> Instructions to follow
For the entries below, return every line from the top through the line with "[分享至 Facebook] (211, 732)" exactly as it stands, omitting pictures.

(Data shown Opens)

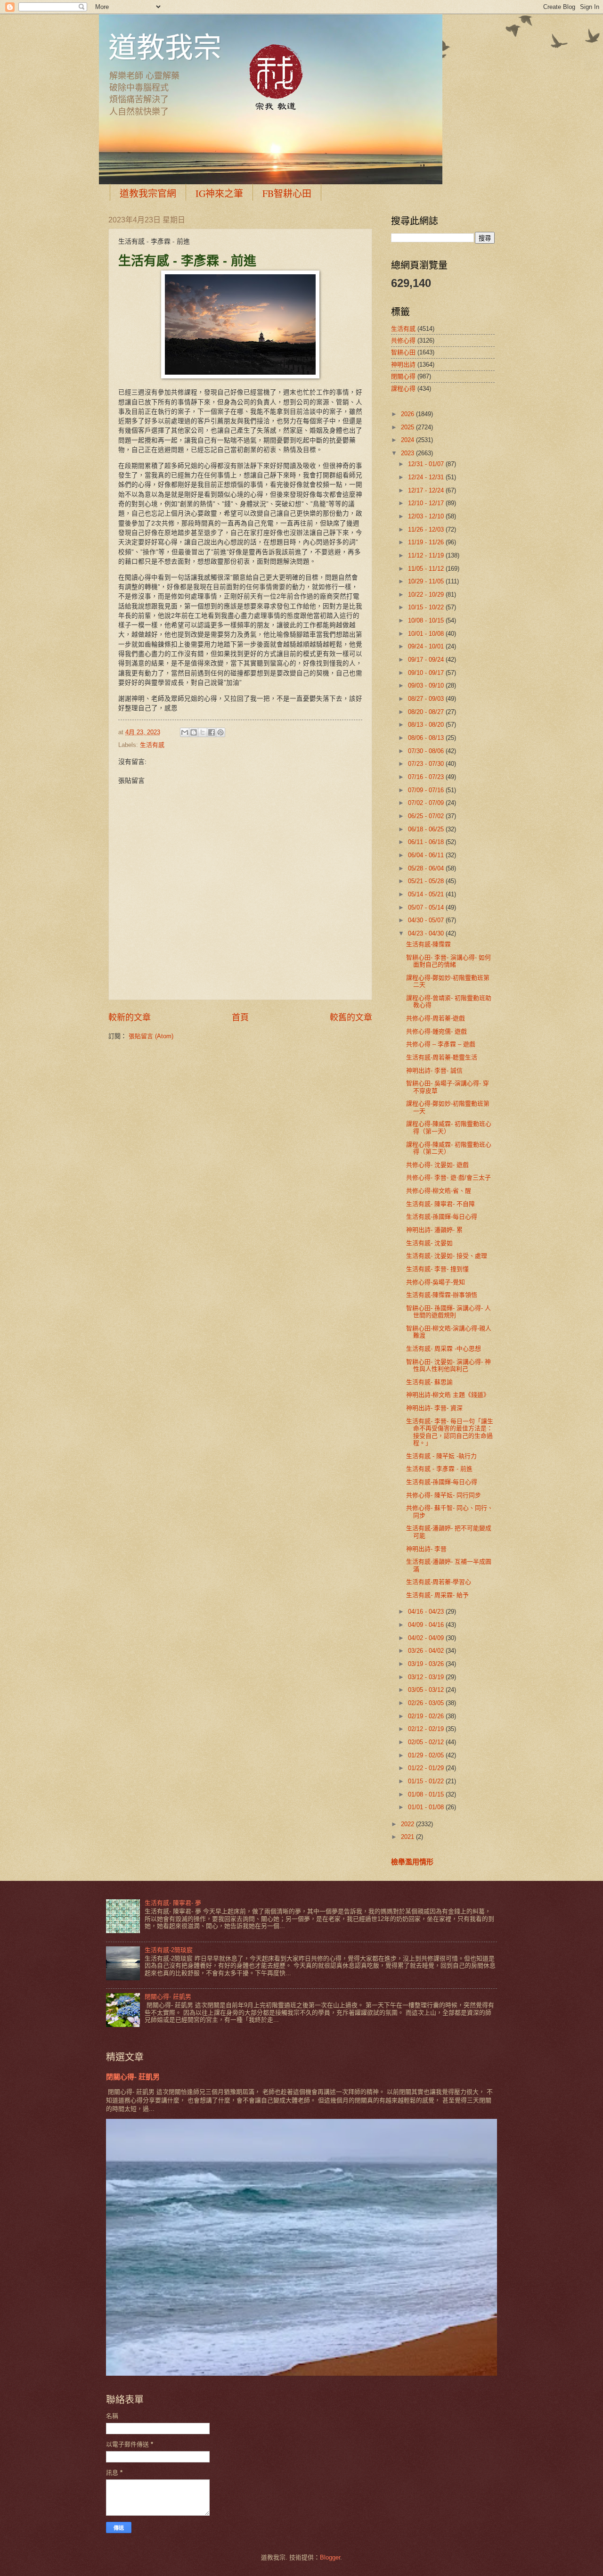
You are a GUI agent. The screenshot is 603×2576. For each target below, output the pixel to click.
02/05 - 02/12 (427, 1742)
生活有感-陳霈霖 (428, 944)
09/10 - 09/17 (427, 672)
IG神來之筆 (219, 193)
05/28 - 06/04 (427, 868)
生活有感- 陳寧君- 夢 (173, 1902)
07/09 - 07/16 (427, 790)
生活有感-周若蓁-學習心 (438, 1581)
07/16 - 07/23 (427, 776)
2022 (408, 1824)
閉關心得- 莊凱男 (168, 1996)
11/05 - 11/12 (427, 568)
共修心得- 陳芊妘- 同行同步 (443, 1495)
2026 (408, 414)
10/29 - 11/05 (427, 581)
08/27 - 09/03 (427, 698)
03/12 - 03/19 (427, 1677)
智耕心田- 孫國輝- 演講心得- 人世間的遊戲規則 (448, 1311)
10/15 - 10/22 (427, 607)
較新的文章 (129, 1017)
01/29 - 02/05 (427, 1755)
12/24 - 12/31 (427, 477)
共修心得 (403, 340)
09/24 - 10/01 (427, 646)
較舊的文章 (351, 1017)
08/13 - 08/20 (427, 724)
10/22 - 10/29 (427, 594)
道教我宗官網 (148, 193)
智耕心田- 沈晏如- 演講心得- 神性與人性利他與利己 (448, 1365)
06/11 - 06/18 (427, 841)
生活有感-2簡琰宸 (169, 1949)
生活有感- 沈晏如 (429, 1243)
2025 (408, 427)
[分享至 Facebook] (211, 732)
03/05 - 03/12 (427, 1689)
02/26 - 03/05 (427, 1702)
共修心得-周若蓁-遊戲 (435, 1018)
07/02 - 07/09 (427, 802)
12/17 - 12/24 (427, 490)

(Data shown Closes)

> Exercise solution
You are a GUI agent. The screenshot is 603×2576. For each target below, output the pixel to click.
02/05 - 02/12 (427, 1742)
生活有感-陳霈霖 (428, 944)
09/10 - 09/17 (427, 672)
IG神來之筆 (219, 193)
05/28 - 06/04 (427, 868)
生活有感- 陳寧君- 夢 (173, 1902)
07/09 - 07/16 (427, 790)
生活有感-周若蓁-學習心 (438, 1581)
07/16 - 07/23 (427, 776)
2022 (408, 1824)
閉關心得- 莊凱男 (168, 1996)
11/05 - 11/12 (427, 568)
共修心得- 陳芊妘- 同行同步 (443, 1495)
2026 (408, 414)
10/29 - 11/05 (427, 581)
08/27 - 09/03 (427, 698)
03/12 - 03/19 (427, 1677)
智耕心田- 孫國輝- 演講心得- 人世間的遊戲規則 (448, 1311)
10/15 - 10/22 (427, 607)
較新的文章 (129, 1017)
01/29 - 02/05 (427, 1755)
12/24 - 12/31 (427, 477)
共修心得 (403, 340)
09/24 - 10/01 (427, 646)
較舊的文章 (351, 1017)
08/13 - 08/20 (427, 724)
10/22 - 10/29 (427, 594)
道教我宗官網 (148, 193)
智耕心田- 沈晏如- 演講心得- 神性與人性利他與利己 (448, 1365)
06/11 - 06/18 (427, 841)
生活有感-2簡琰宸 (169, 1949)
生活有感- 沈晏如 (429, 1243)
2025 (408, 427)
[分享至 Facebook] (211, 732)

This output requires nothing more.